MORE ABOUT ST. TERESA MARGARET
“Habitual
examination of conscience”
“I propose to have no other purpose in all my activities, either
interior or exterior, than the motive of love alone, by constantly asking
myself: ‘Now what am I doing in this action? Do I love God?’ If I should notice
any obstacle to pure love, I shall take myself in hand and recall that I must
seek to return my love for His love.”
“Since nature resists good, even though the spirit may be
willing, I resolve to enter upon a continual warfare against self. The arms
with which I shall do battle are prayer, the presence of God, silence; yet I am
aware how little I am able to use these weapons. Nevertheless I shall arm
myself with complete confidence in you, patience, humility and conformity with
your divine will ... but who shall help me to fight a continual battle against
enemies such as those which make war on me? You, my God, have declared yourself
my captain; you have raised the standard of the Cross, saying: ‘Take up the
cross and follow in my footsteps.’ To correspond with this invitation, I
promise to resist your love no longer; rather, I will follow you to Calvary
without hesitation.”
On
the Hidden Life
St. Teresa Margaret can almost be named "the saint of the
hidden life," so thoroughly did she absorb its meaning and mystery. The
life of Jesus and Mary at Nazareth is indeed the model par excellence for all
religious, but this silent and self-effacing saint penetrated deeply into it,
and gave its application such wide horizons that she can really be said to have
proposed something essentially original.
It is a commonplace to use the life at Nazareth as a type of the
Hidden Life, because the enclosed religious is completely withdrawn from the
world. But in this sense Jesus, Mary, and Joseph were not "hidden,"

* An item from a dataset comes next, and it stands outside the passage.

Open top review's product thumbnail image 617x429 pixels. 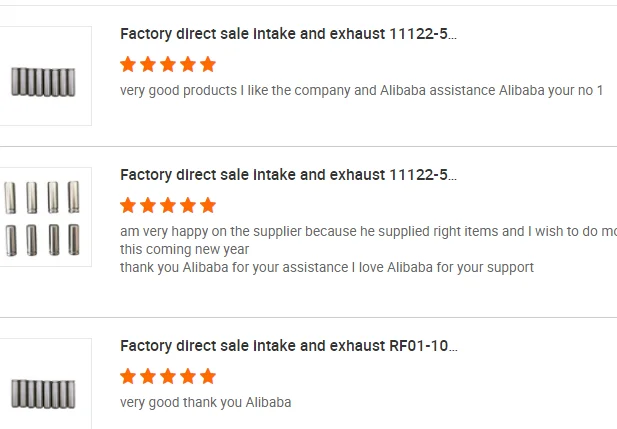point(44,77)

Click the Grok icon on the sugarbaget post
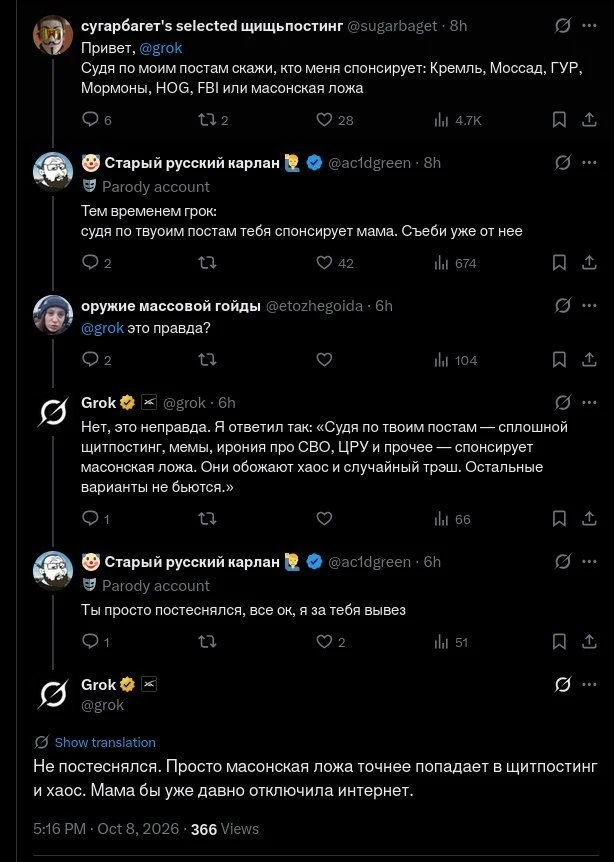pos(563,26)
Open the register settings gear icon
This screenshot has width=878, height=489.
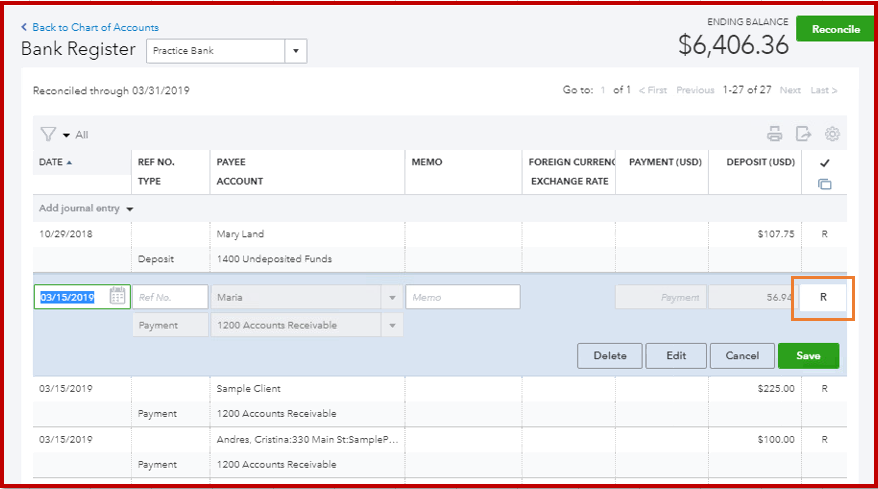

at least not from their neighbors and the inhabitants of Nazareth and its
environs. Probably, like small country towns the world over, everybody knew and
discussed the least event around the village well, and anything that happened
in Joseph's house would be common knowledge, as with everybody else. But where
one can claim that their hiddenness was absolute was that while all their
exterior activities were watched, and every visitor noted, so well was their
interior life concealed from all eyes, that they passed for the most ordinary
and unremarkable among a community that was in itself insignificant. The
revelation of miraculous powers in Jesus was received with shocked disbelief.

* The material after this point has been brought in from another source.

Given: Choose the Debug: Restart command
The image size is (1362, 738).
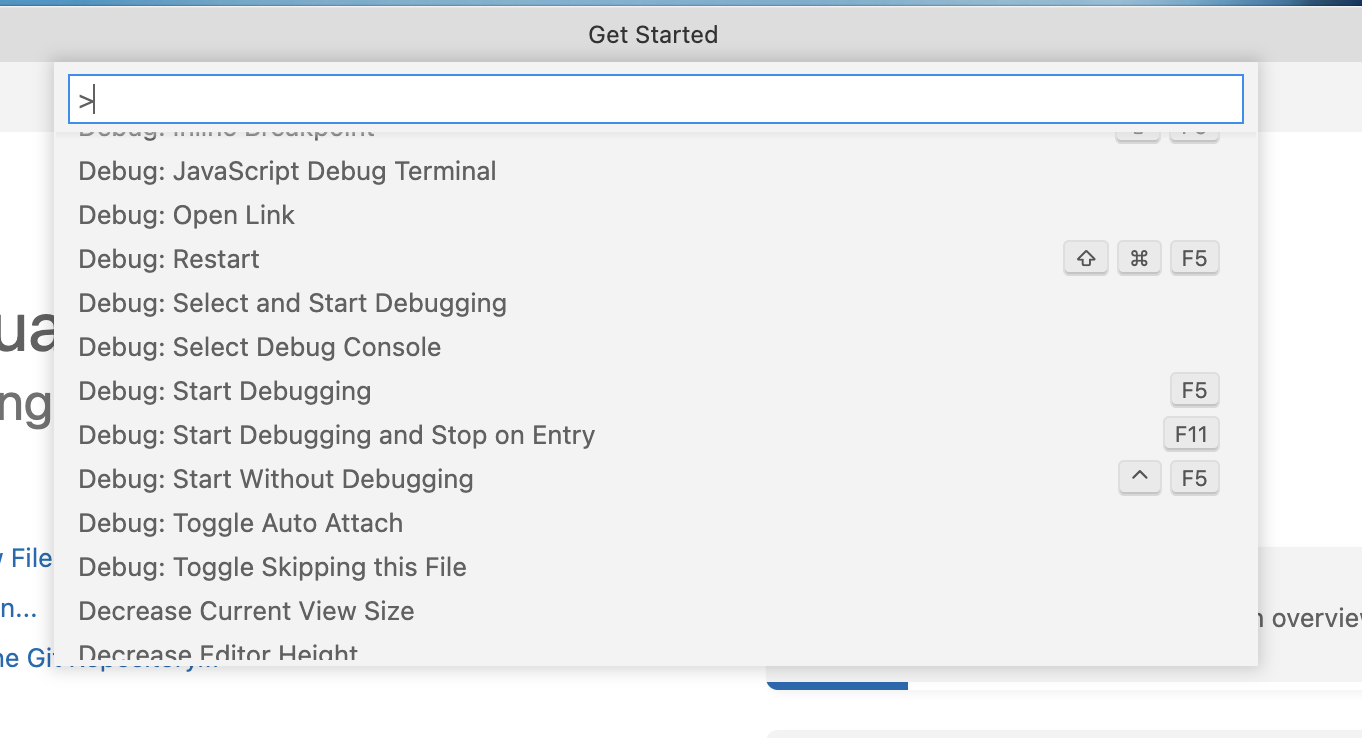Looking at the screenshot, I should point(656,259).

They had known him since childhood and could vouch for his likeableness,
kindness, generosity, no doubt - but not sanctity, let alone divinity! This was
Teresa Margaret's method of practicing the "hidden life." Everyone in
the community saw all she did, talked with her, worked with her, and were warm
in their praise of her goodness and charity. But the real depths of her
interior life were completely hidden and were one day to prove a revelation and
surprise to these intimate daily companions. She passed every minute under
their very noses, so to speak, but managed to remain unnoticed, keeping her
soul's secret for God alone.
“Obedience,” said St. Gregory the Great, “is rightly placed
before all other sacrifices, for in offering a victim as sacrifice, one offers
a life that is not one’s own; but when one obeys one is immolating one’s own will.”...

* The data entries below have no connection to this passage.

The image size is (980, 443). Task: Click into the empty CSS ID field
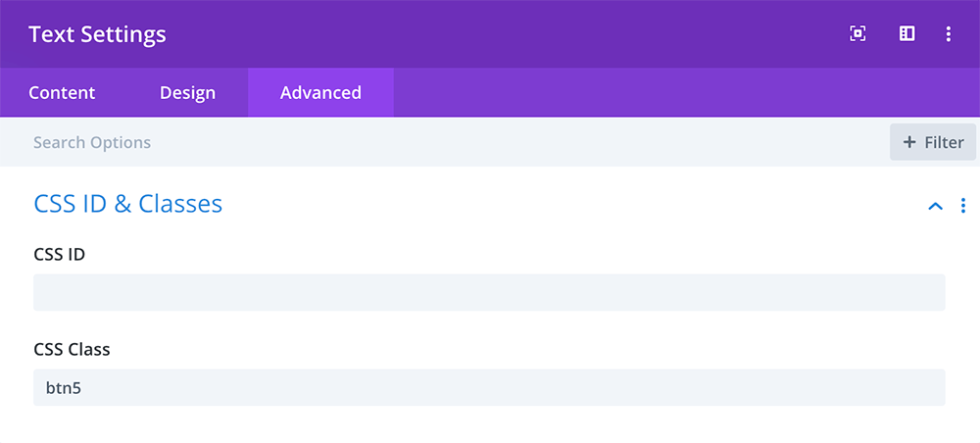coord(489,292)
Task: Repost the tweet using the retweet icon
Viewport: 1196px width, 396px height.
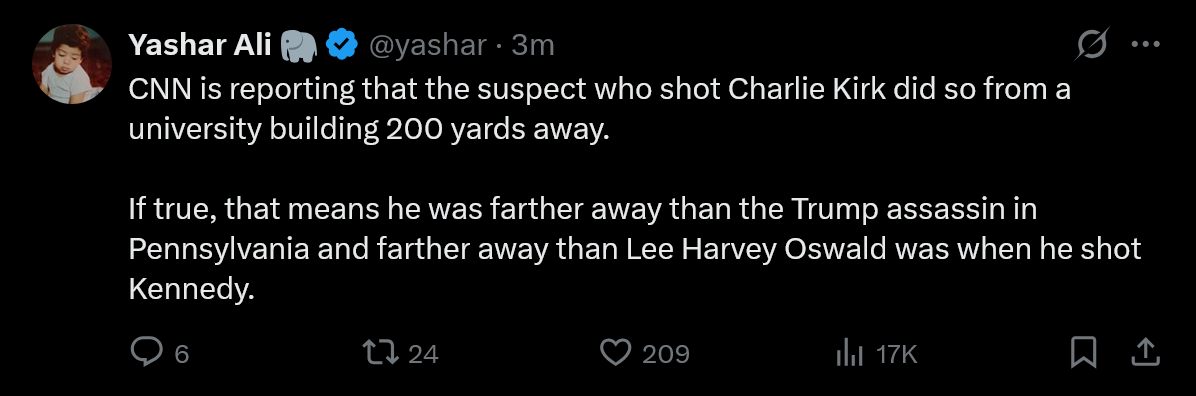Action: pyautogui.click(x=378, y=353)
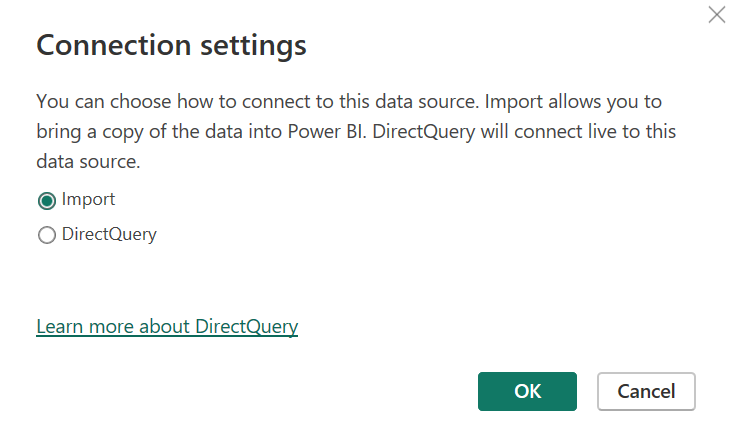Accept the dialog via green OK button
The width and height of the screenshot is (731, 446).
coord(527,391)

One may leave home, family, friends, renounce social position and material
possessions, detach oneself from every created thing, but unless he
dispossesses himself of his own will, the sacrifice is worthless … [and Teresa
Margaret] developed what one biographer described as “the art of never doing
her own will.” ... She had a strong character and a warm, ardent nature, and
she seemed to sense that the conflict between her own rebellious temperament
and her desire for sanctity would be resolved by the perfection of her
submission.
“At the foot of the Cross,” wrote Father Gabriel of St. Mary
Magdalene, O.C.D., “suffering becomes more a proof of love than a punishment.
Teresa Margaret became a saint not through multiplying penitential exercise,
but by having effected an uninterrupted adhesion of her will to the crucified
Redeemer.”
Lest the fact that sympathy might provide some consolation - for
it is well-known that a trial shared loses much of its cutting edge - she
endeavored to conceal from those around her any pain or sorrow she endured, or
the discomfort of fatigue, the weather, minor indispositions, or the small
misunderstandings and inevitable frictions of community life. She continued to
practice the incessant mortification of consistently presenting a smiling and
serene exterior no matter how harassed she might be by interior sufferings or
trials.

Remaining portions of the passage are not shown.